* _Work to be completed_:
In the material below, copy out word for word every line from the one containing "below EV/Revenue 2?" up to and including the one containing "coord(274,333)".

Element lookup records:
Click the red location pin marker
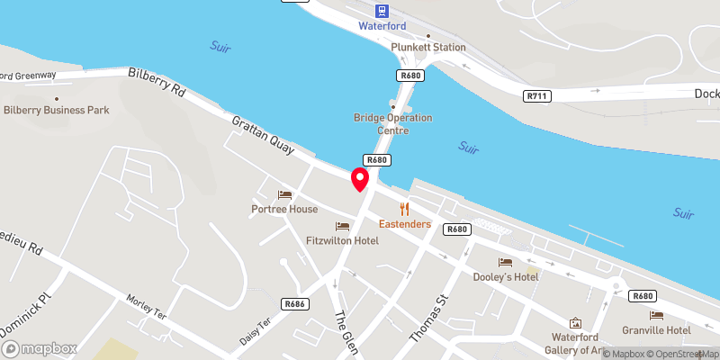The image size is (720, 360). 360,178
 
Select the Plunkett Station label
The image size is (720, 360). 428,47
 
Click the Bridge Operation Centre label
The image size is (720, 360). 392,124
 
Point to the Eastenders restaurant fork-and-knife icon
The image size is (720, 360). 405,208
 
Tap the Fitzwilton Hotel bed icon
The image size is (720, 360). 341,226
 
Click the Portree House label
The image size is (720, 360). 284,209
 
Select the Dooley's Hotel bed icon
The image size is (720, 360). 506,262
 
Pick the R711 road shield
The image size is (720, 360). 536,94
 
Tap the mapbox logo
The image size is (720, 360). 39,347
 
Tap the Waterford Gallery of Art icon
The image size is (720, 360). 576,322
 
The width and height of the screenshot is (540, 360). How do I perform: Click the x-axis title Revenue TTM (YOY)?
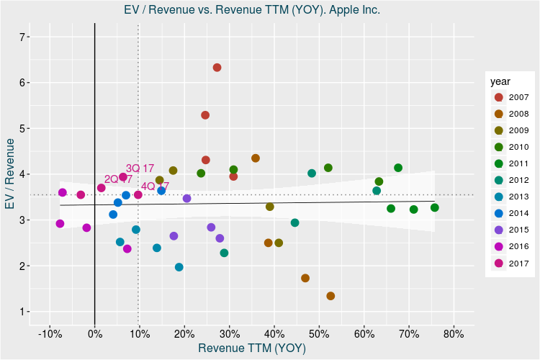coord(252,348)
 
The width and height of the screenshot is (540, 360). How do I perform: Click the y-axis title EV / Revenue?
coord(10,175)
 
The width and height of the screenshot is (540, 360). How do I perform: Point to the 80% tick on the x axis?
coord(454,333)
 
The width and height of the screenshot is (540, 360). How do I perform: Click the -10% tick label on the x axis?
coord(49,333)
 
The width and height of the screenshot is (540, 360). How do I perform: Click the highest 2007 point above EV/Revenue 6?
coord(217,68)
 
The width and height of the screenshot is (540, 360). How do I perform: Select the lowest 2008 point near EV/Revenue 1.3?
coord(330,296)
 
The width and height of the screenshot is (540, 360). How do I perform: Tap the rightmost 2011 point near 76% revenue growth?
coord(435,208)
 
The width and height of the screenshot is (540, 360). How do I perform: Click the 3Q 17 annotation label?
coord(140,168)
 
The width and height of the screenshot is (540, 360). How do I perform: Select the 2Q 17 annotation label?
coord(118,179)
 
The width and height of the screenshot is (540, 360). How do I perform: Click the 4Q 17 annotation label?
coord(155,186)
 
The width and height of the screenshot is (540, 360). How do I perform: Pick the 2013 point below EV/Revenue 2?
coord(179,267)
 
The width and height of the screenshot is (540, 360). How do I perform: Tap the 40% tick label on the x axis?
coord(274,333)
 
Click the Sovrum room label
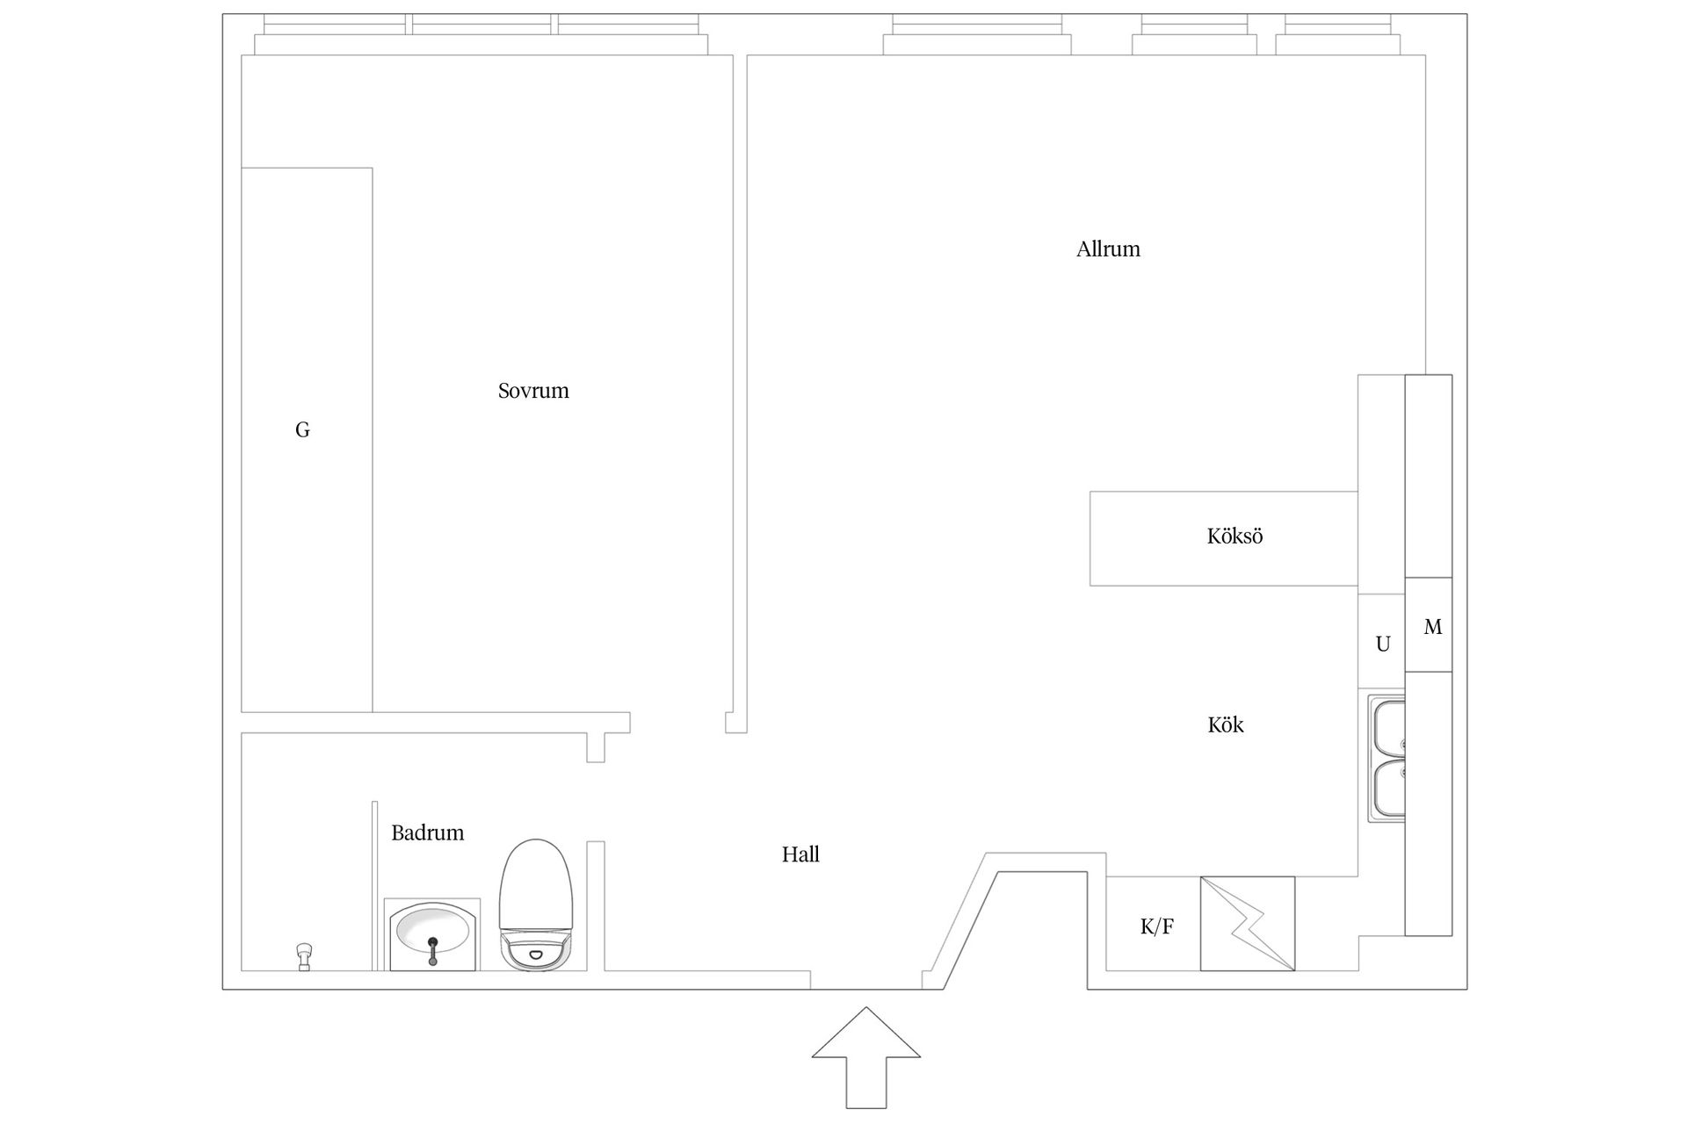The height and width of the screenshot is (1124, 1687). click(x=533, y=391)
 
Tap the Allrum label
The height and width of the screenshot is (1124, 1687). click(x=1108, y=249)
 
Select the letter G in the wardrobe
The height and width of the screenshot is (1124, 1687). click(x=302, y=429)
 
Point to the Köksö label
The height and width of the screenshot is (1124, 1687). click(x=1234, y=536)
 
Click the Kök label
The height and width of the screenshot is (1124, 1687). click(x=1226, y=724)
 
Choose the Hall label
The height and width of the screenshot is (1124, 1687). click(x=800, y=854)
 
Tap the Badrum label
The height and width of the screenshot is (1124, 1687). click(x=427, y=832)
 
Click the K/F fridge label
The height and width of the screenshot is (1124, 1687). click(x=1156, y=926)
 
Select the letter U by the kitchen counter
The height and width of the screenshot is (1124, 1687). click(x=1383, y=645)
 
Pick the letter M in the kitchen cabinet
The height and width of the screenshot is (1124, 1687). click(x=1432, y=627)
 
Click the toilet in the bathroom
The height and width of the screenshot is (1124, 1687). click(x=535, y=904)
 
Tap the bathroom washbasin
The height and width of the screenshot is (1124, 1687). click(x=432, y=934)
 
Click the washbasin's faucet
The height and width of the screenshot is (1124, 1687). click(x=432, y=950)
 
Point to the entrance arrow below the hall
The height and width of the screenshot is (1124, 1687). click(x=866, y=1057)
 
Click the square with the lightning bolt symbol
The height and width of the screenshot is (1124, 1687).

* _Final answer_:
The width and height of the screenshot is (540, 360). How do I perform: Pick the 2013 point below EV/Revenue 2?
coord(179,267)
 
The width and height of the screenshot is (540, 360). How do I perform: Tap the 40% tick label on the x axis?
coord(274,333)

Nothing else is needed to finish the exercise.